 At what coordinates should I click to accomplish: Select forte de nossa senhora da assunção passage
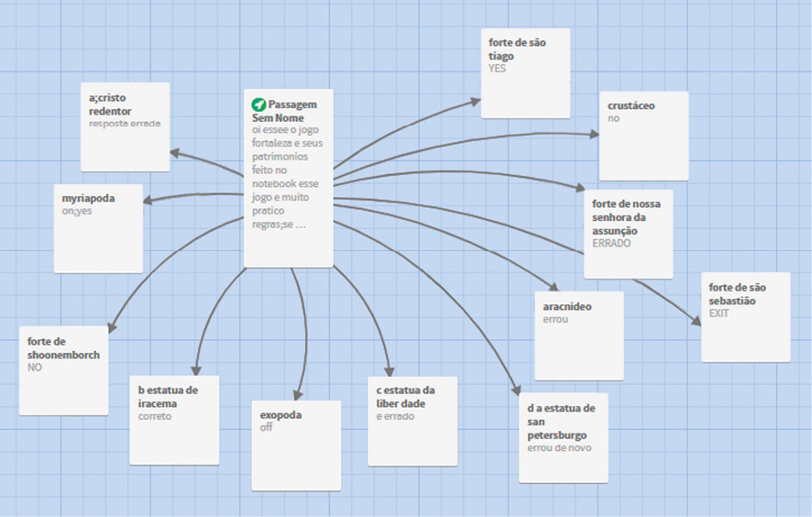pyautogui.click(x=628, y=233)
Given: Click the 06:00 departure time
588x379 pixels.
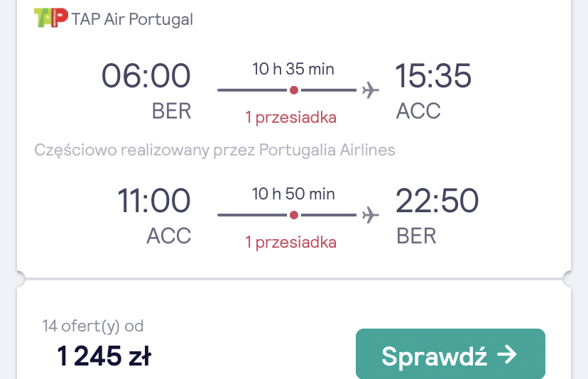Looking at the screenshot, I should (x=146, y=76).
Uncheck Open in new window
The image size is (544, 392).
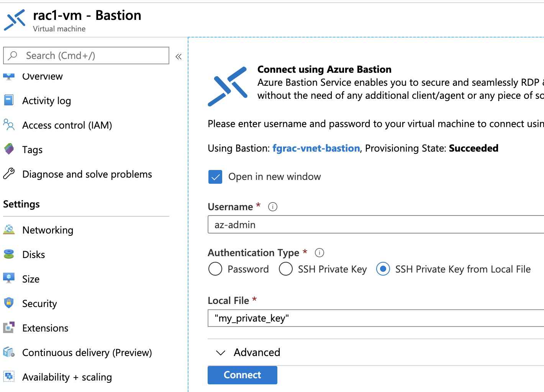(x=215, y=176)
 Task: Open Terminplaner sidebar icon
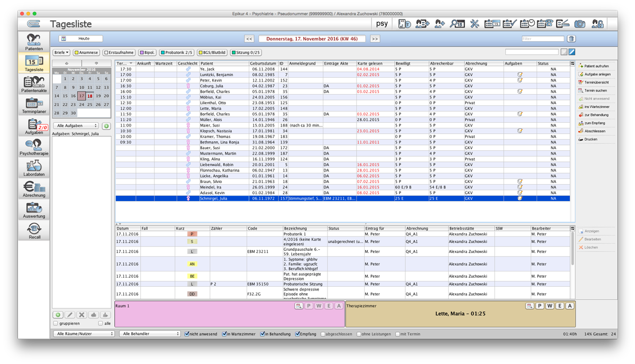click(x=34, y=105)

ASSIGNMENT
Pictures stay out of the copy; print the material above exactly.

WORKED SOLUTION
 At what coordinates should I click to accomplish: Select forte de nossa senhora da assunção passage
pyautogui.click(x=628, y=233)
Given: Click the 06:00 departure time
588x379 pixels.
Looking at the screenshot, I should (x=146, y=76).
Uncheck Open in new window
The image size is (544, 392).
(x=215, y=176)
 Task: Open Terminplaner sidebar icon
click(x=34, y=105)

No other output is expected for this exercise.